A very striking polyphonic novel written in fragments of travelogue, baroquely descriptive sentences of photostatic recall, and autofictional encounters with past travelling companions, lovers, and friends. The result is a marvellous tapestry of wanderlust, a struggle for acceptance, and the shedding of traumas in a shapeshifting Europe in the last leg of the 20th century, composed with a poetic exactitude and a quietly haunting despair—in the same wheelhouse as W.G. Sebald and Aidan Higgins.
The other great Irish fiction writer who charted the transition from the old Ireland to the new, John McGahern, once opined that "Ireland went from the 19th century directly to the 21st, skipping the twentieth". Desmond Hogan's writing charted similar territory to McGahern's in this respect, with a body of work from 1976's The Ikon Maker to 1995's A Farewell to Prague which now reads almost as a set of snapshots of a society where the repression wrought by Catholicism and conversative nationalism was eroding in the context of The Troubles and the arrival of a new, Anglo-American youth culture brought about by television and pop music from the 1960s onwards.

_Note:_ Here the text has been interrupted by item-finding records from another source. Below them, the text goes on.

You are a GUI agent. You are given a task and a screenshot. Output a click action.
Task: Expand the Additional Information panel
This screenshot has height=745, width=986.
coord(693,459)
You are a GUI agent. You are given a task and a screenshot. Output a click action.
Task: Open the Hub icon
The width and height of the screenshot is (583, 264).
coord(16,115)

However, despite his early work having a major impact in Ireland and elsewhere, Hogan had already dwindled into near-obscurity by the time this novel was published. It sold fewer than 5,000 copies in its first edition, a remarkable decline for someone who had been talked of as a contemporary of Salman Rushdie and Kasao Ishiguro a decade earlier. A period of homelessness followed this book's publication, before his publisher managed to track Hogan down living remotely in the West of Ireland and provide modest financial support to limit his slide into destitution. Well-received new volumes of short fiction have accompanied occasional minor resurgences of interest in his work and the reissues of his then-popular early novels.

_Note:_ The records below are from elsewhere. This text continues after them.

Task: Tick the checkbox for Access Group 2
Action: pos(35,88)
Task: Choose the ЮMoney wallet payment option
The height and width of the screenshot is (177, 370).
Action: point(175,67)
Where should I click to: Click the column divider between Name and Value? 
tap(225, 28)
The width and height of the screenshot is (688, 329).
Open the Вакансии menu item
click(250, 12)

However, a cursory name search online is far more likely to bring up a court appearance after Hogan was convicted for exposing himself to a minor in 2006. Interviews and public appearances have been few and far between before and since, leaving this book as the best available source from which to piece together what happened to him to make him foresake a once-promising career.

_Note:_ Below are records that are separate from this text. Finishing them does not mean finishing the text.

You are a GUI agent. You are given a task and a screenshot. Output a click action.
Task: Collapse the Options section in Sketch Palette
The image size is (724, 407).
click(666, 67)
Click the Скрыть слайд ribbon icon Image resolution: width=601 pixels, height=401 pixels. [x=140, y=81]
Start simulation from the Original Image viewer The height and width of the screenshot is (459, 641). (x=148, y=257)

The novel makes much more sense when read knowing that context. This isn't so much a novel as an autobiography in fragments, loosely narrating Hogan's life as a nonlinear series of impressions and anecdotes spanning from growing up in Ballinasloe in the 1950s to navigating a world that had become strange and alien to him in the aftermath of the changes wrought by the 1980s, in particular the increasingly lonely life of a gay man at the peak of the AIDS crisis. Some of these fragments are short stories in themselves, others a mere sentence or two. The effect they have when read together is more that of reading a diary than a story. Tiny flashes of insight derived from the harshness and hypocrisy of the Ireland of Hogan's youth breaking through as he comes to realise in the years after escaping that these conditions of isolation and ostracism for society's marginalised are eternal and there is to be no escape, as the optimistic, expansive times of the 1970s give way to the contracting horizons of the 80s and 90s, when AIDS had destroyed a generation of gay men and the world became a much more commercial place in which people became ever less free.
Hogan was 44 when this came out and has not published another novel since. McGahern, by contrast, had still to publish his own two great, and radical in their own right, reckonings with how Ireland had changed in his lifetime, Amongst Women and That They May Face The Rising Sun at that age. McGahern died as a much celebrated figure in 2006, whereas Hogan's work flits in and out of print. Read together, these writers provide outwardly different but equally important portraits of an Ireland in flux, and those who were victims of it.